When he went up to Cambridge he got into a set of men with money and of sporting tastes, among whom his intelligence was deemed exceptional; an opinion which was shared by his tutor and the master of his college. He ate his dinners
and read for the Bar. He took a second class. When he went to London, he dressed at an expensive tailor's, kept a mistress, was elected to the Reform, which his friends made him join under the impression that he had in him the makings of a politician. His friends were reading men, and he went through a course of English classics in a light amateurish manner. He admired George Meredith and was scornful of the three-volume novel. He became a diligent reader of the weekly sixpennies, of the literary monthlies and the quarterlies. He went a good deal to the theatre and to the opera. Other evenings he spent either in a friend's room or at some old-fashioned inn, drinking whisky and smoking, discussing far into the night life and death, fate, Christianity, books and politics. He read Newman, and was impressed by him, and the Roman Catholicism which he found at Brompton intensely attracted him. Then he fell ill and, on recovering, went to Germany. Here he met people whose pursuits and predilections were different from those of his former companions. He began to learn German, and with this object, read the German classics. He added an admiration of Goethe to his old admiration of Meredith and Newman. On going to Italy for a short holiday, he fell in love with the country and, after a few more months in Germany, returned to it.

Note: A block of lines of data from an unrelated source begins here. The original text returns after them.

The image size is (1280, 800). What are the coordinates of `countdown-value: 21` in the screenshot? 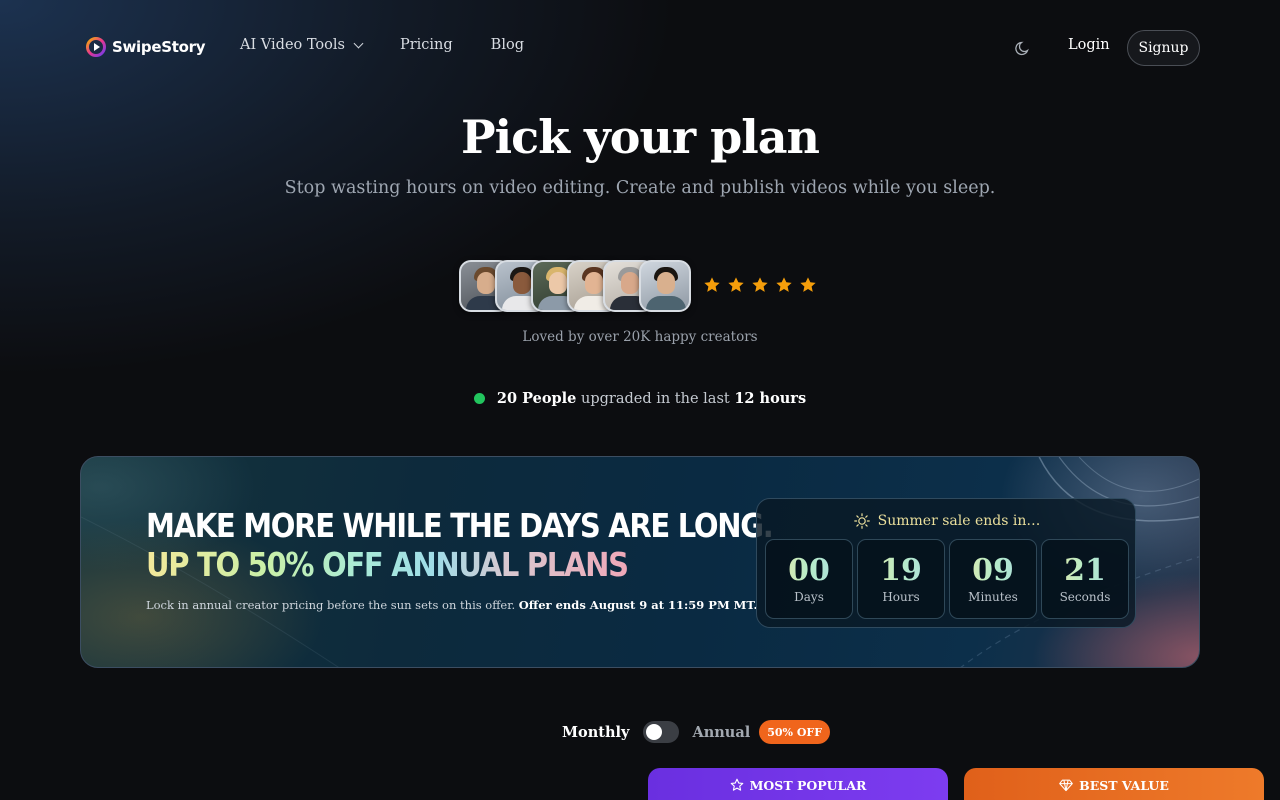 It's located at (1085, 571). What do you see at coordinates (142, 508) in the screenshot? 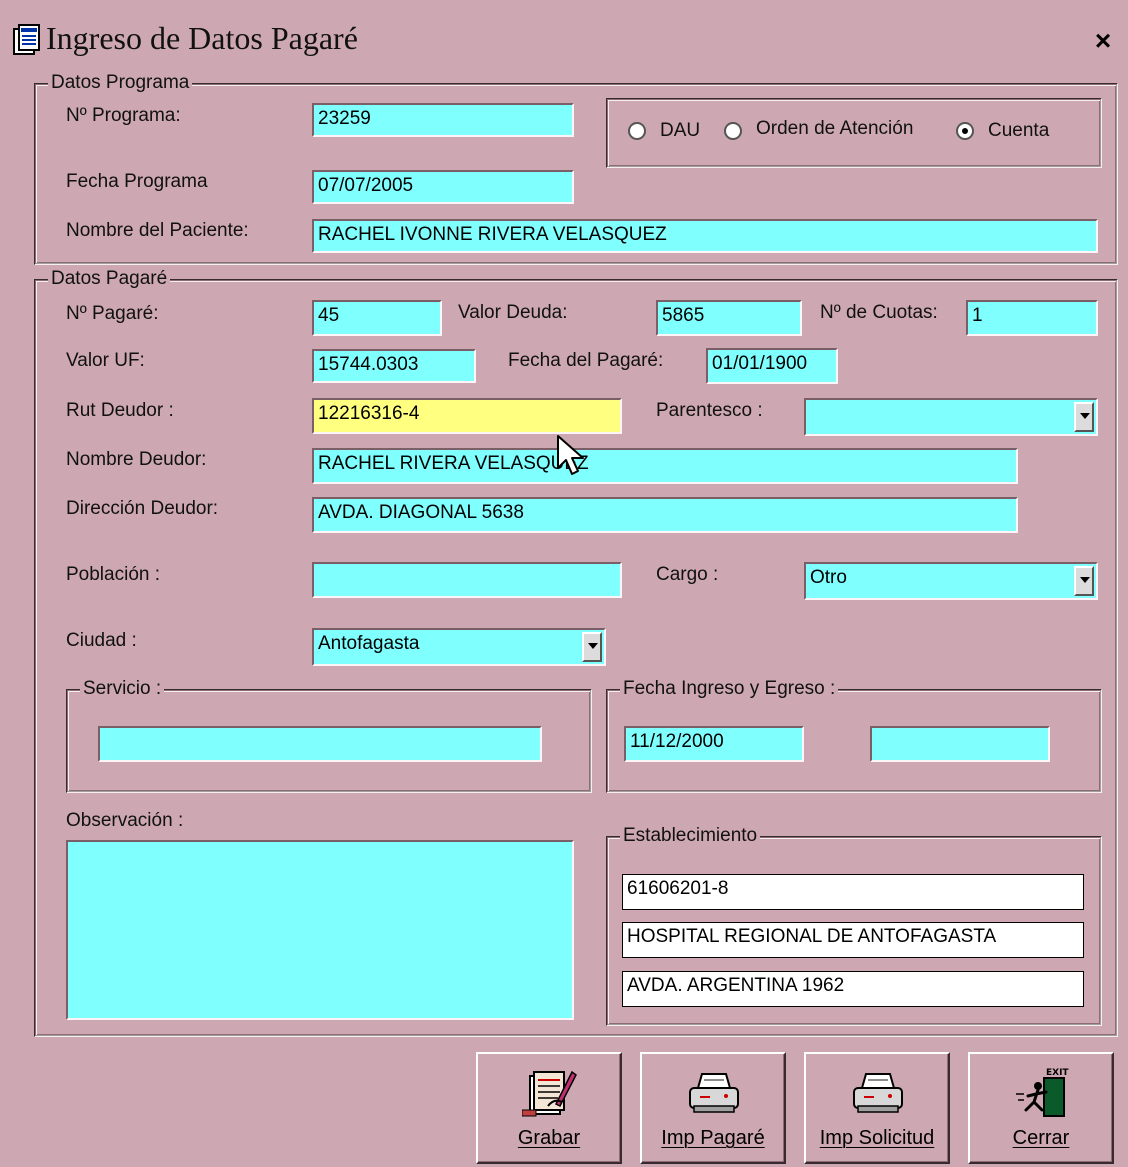
I see `direccion-deudor-label: Dirección Deudor:` at bounding box center [142, 508].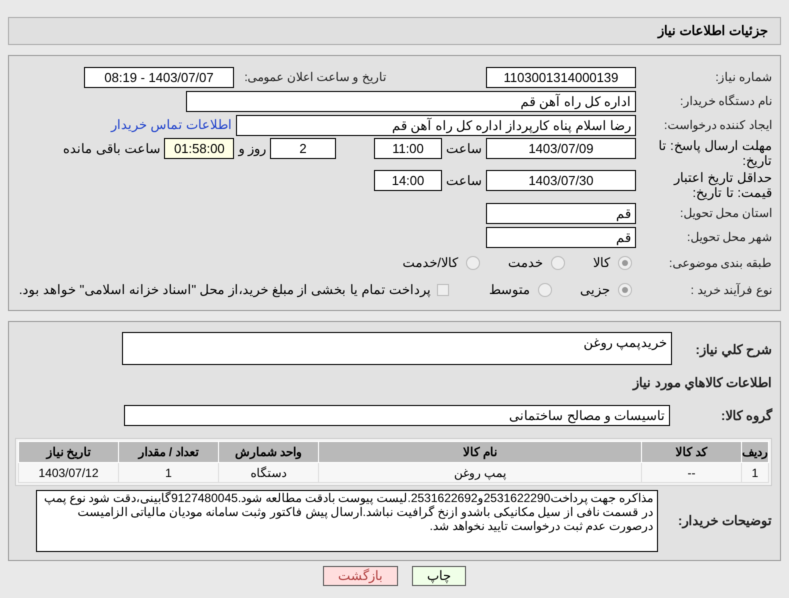 The width and height of the screenshot is (789, 598). What do you see at coordinates (602, 263) in the screenshot?
I see `radio-label: کالا` at bounding box center [602, 263]. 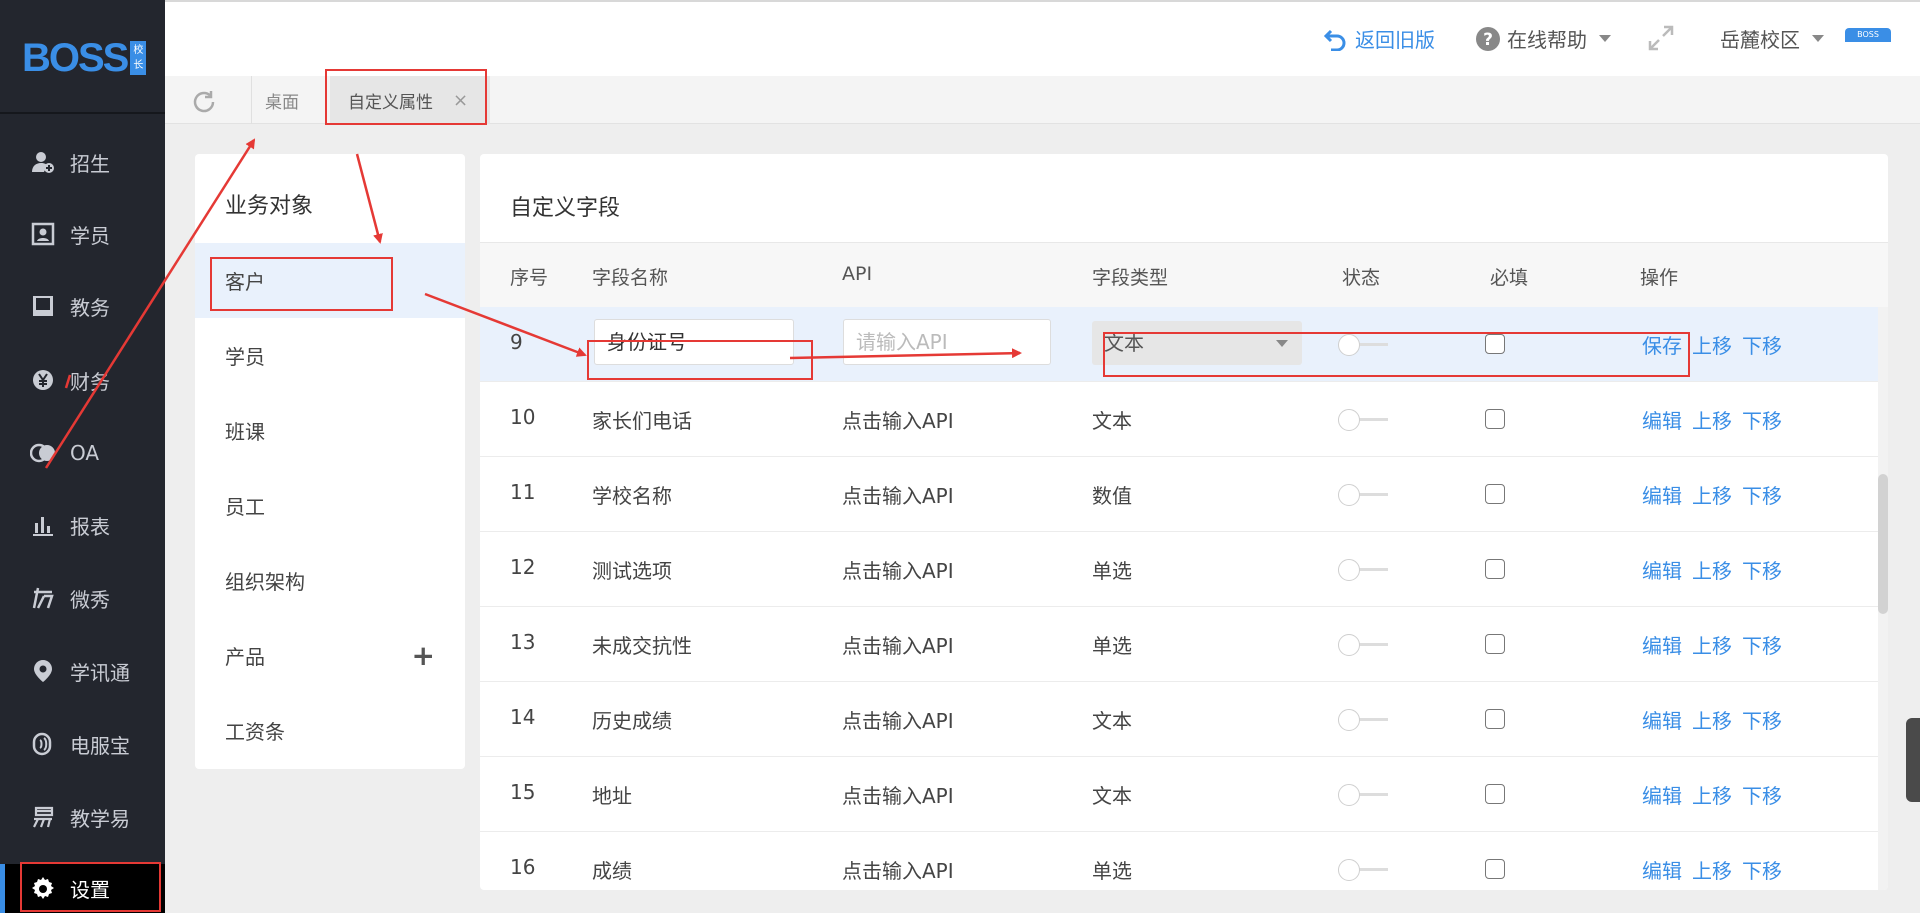 I want to click on add-product-button: +, so click(x=424, y=656).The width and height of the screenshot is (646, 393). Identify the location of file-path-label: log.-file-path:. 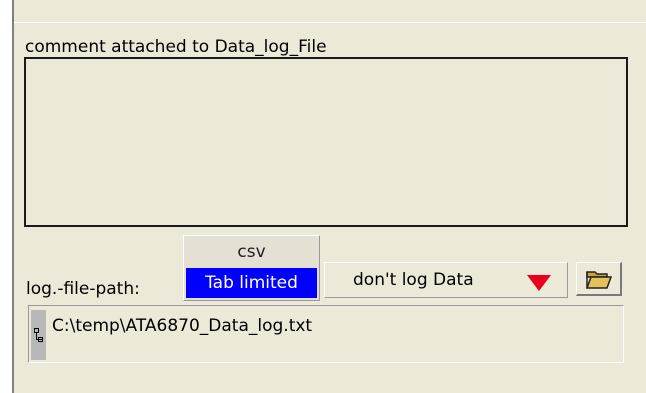
(83, 289).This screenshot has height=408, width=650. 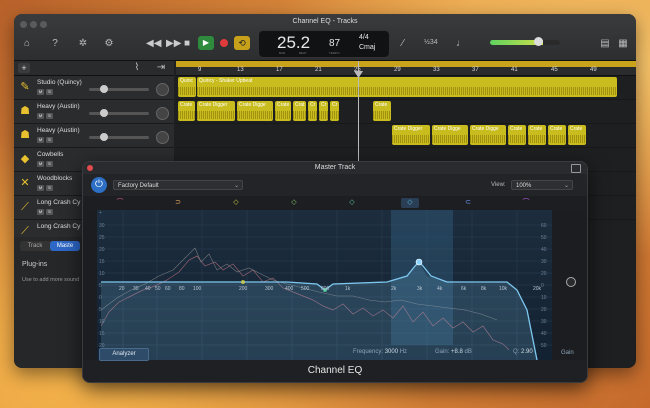 I want to click on gain-readout: Gain: +8.8 dB, so click(x=454, y=352).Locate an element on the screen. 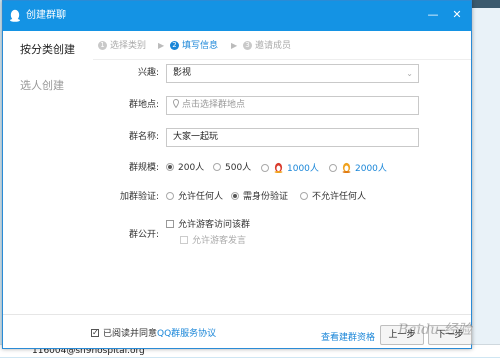 The width and height of the screenshot is (500, 358). size-radio-200: 200人 is located at coordinates (185, 168). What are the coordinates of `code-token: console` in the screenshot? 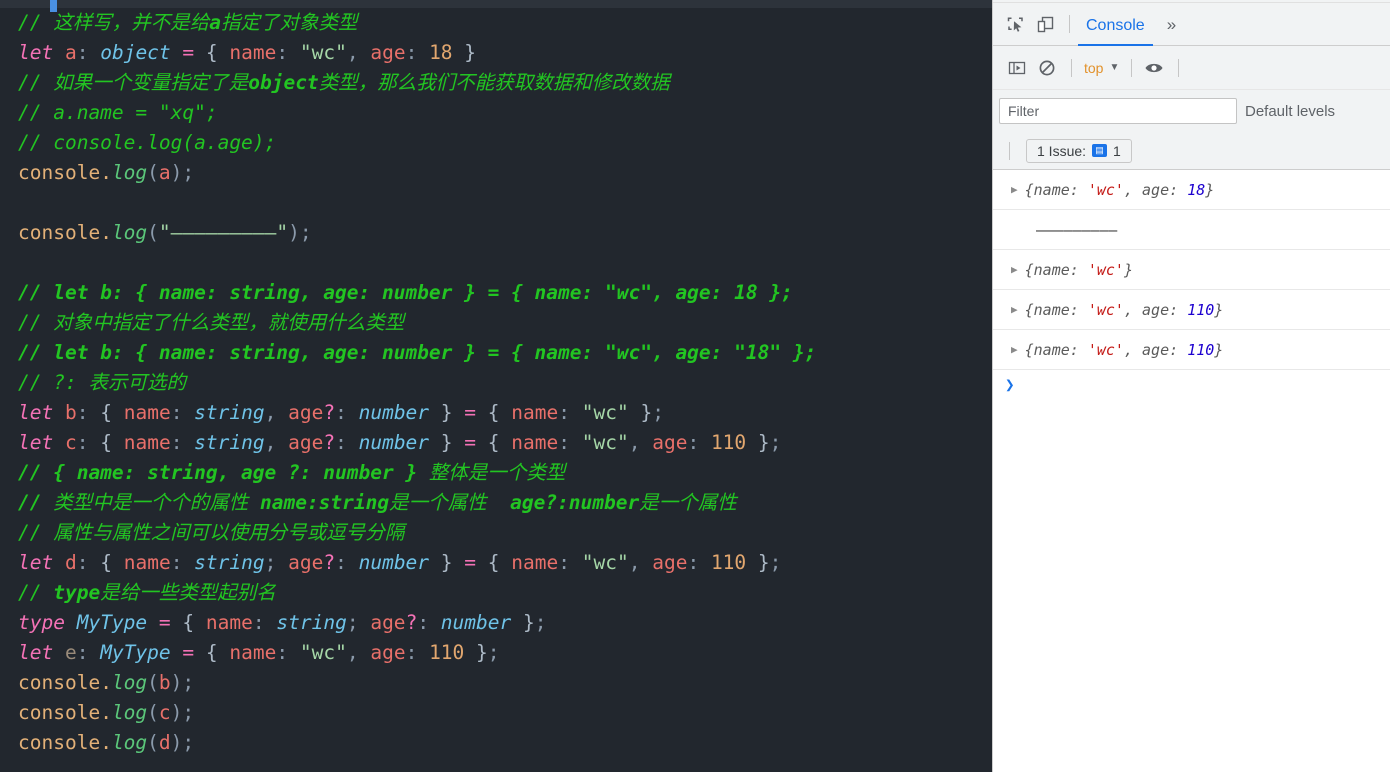 It's located at (60, 712).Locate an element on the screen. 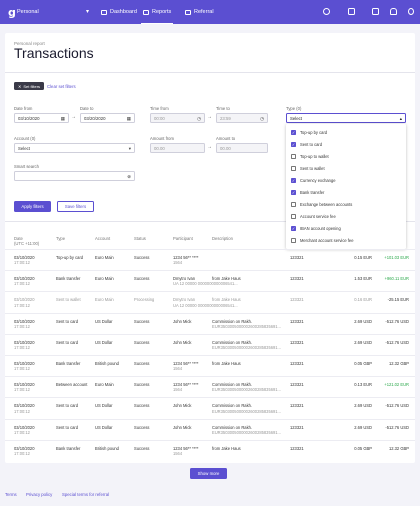 This screenshot has width=420, height=506. reports-icon is located at coordinates (146, 12).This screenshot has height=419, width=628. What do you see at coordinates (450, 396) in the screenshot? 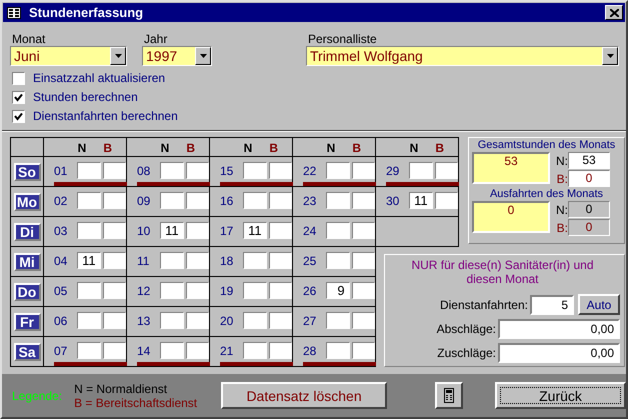
I see `calculator-button` at bounding box center [450, 396].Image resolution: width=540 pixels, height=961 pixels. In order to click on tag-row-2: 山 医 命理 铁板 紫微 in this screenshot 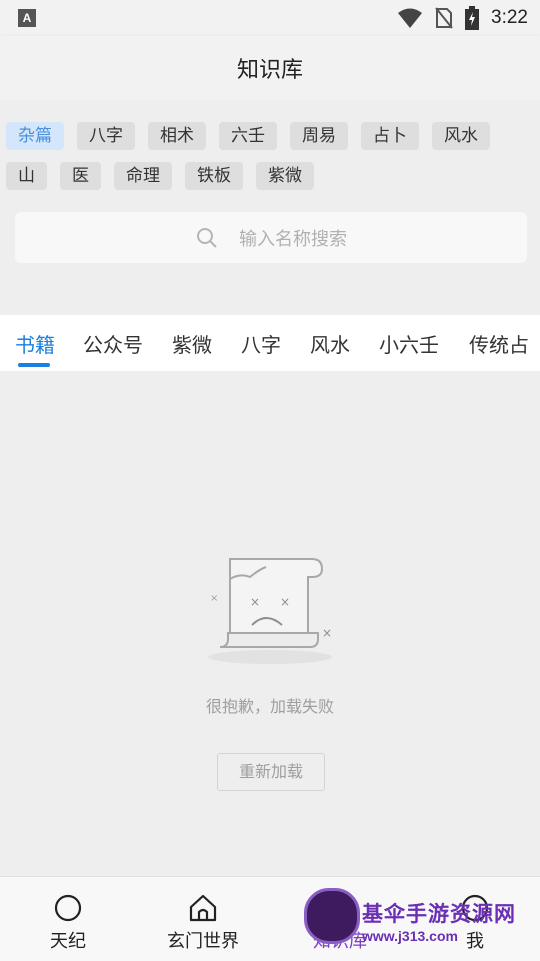, I will do `click(166, 176)`.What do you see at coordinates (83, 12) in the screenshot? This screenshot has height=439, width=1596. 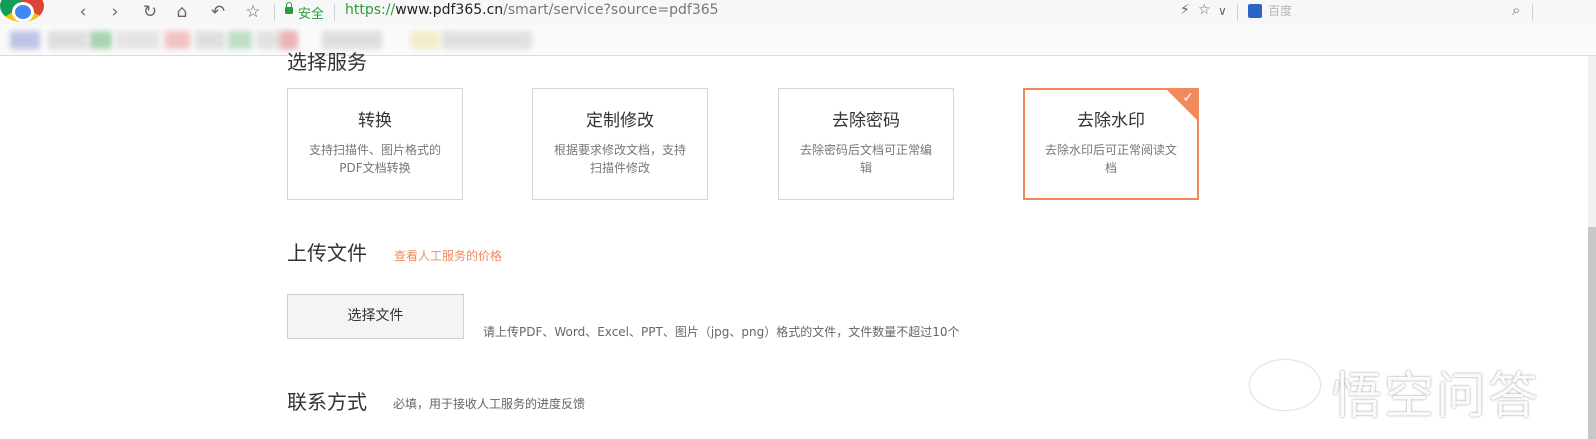 I see `back-icon: ‹` at bounding box center [83, 12]. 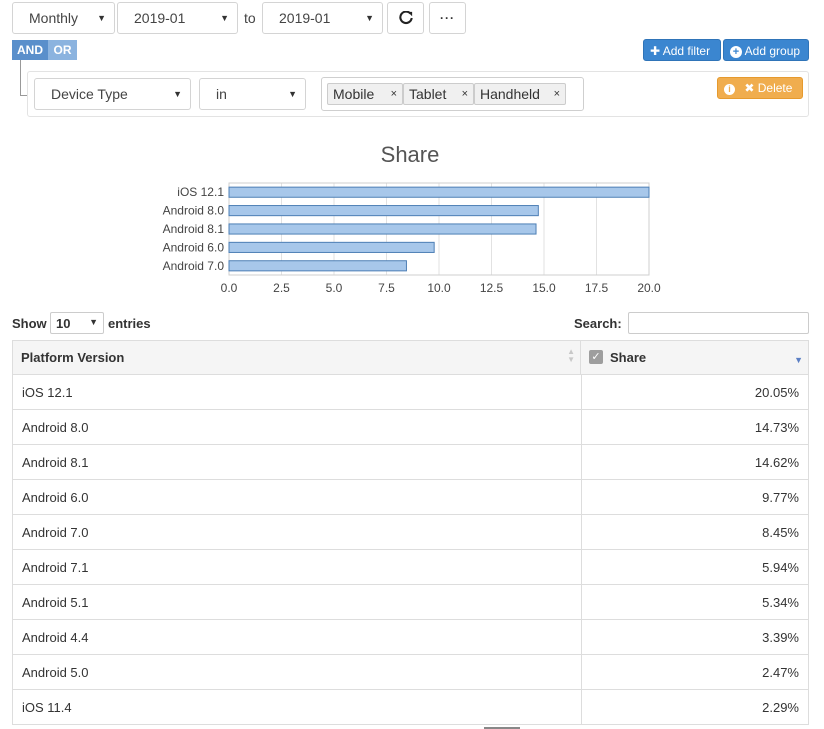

He read Dante and Boccaccio; but he came in contact with men, scholars, who had a passion for the classic writers of Greece and Rome, and found that they did not think very highly of the dilettante spirit in which he worked. Always very easily influenced, every new impression producing its effect on him, he quickly adopted the outlook of his new friends; he began to read Greek and Latin.

He professes a great admiration for the beautiful; he will rave over a Botticelli, snow-covered Alps, the sun setting over the sea, all the things which are regularly and commonly admired; but will not see the simple beauties that are all around him. He is not a humbug; he admires what he admires sincerely and with real enthusiasm; but he can see beauty only
if it is pointed out to him. He can discover nothing for him self. He intends to write, but for that he has neither energy, imagination, nor will. He is mechanically industrious, but intellectually lazy. For the last two years he has been studying Leopardi with the purpose of translating some of his works, but as yet has not set pen to paper. Because he has lived so much alone, he has acquired a great conceit of himself. He is scornful of the philistine. He is supercilious. Whenever anyone starts a conversation he will utter a few platitudes with an air of profound wisdom as if he had settled the question and there was nothing more to be said. He is extremely sensitive and is hurt if you do not accept his own opinion of himself. He has a craving for admiration. He is weak, vain and profoundly selfish; but amiable when it costs him nothing to be so and, if you take care to butter him up, sympathetic. He has good taste and a genuine feeling for literature. He has never had an original idea in his life, but he is a sensitive and keen-sighted observer of the obvious.